More than 7,500 Central Texas registered nurses qualify for the program. The demand for BSN-credentialed nurses has become essential. Many clinical agencies and hospitals require currently employed registered nurses to complete the bachelor’s degree within a specified timeframe due to best-practice recommendations put forward by the National Academies of Science that call for 80 percent of nurses to have BSNs by 2020. In Central Texas, the need for more BSN-credentialed nurses is even higher because of the aging workforce and an aging and expanding population.
“Healthcare is in a time of transition,” says Greg Hartman, chief of external and academic affairs with the Seton Healthcare Family. “We need more nurses. When someone comes from a community college program they’re more likely to stay in the community, and that’s a huge thing.”
ACC’s RN-to-BSN Program provides students a flexible and affordable pathway. Traditional and hybrid (with face-to-face and online components) course options are available to accommodate busy schedules. Students learn management, leadership, theory, and research skills. The program can be completed in as little as 12 months.
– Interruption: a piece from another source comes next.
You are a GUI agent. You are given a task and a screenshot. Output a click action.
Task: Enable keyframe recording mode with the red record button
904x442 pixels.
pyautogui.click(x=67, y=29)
Upon completion, students are eligible to pursue supervisory jobs such as nurse manager and patient unit coordinator.
“This (a BSN) is something I know I want and need in the workforce, but the cost of getting a bachelor’s degree is hard to get past,” says Megan Snay, ACC nursing graduate. “This makes it all so much more achievable and affordable.”
Students enrolled in ACC’s RN-to-BSN Program pay less than half the cost of typical public university tuition.
Cost of Nursing Hours in the RN-to-BSN Component*
|ACC||$2,550 (in district)|
|Texas Tech online||$8,022 (in state)|
|UT Arlington online||$8,995 (in state)|
|Texas A&M online||$8,885 (in state)|
|*Additional coursework, such as general education, may be necessary.
(Source: College For All Texans, Texas Higher Education Coordinating Board 2016-17)
The program has been approved by the Southern Association of Colleges and Schools, the regional accrediting body.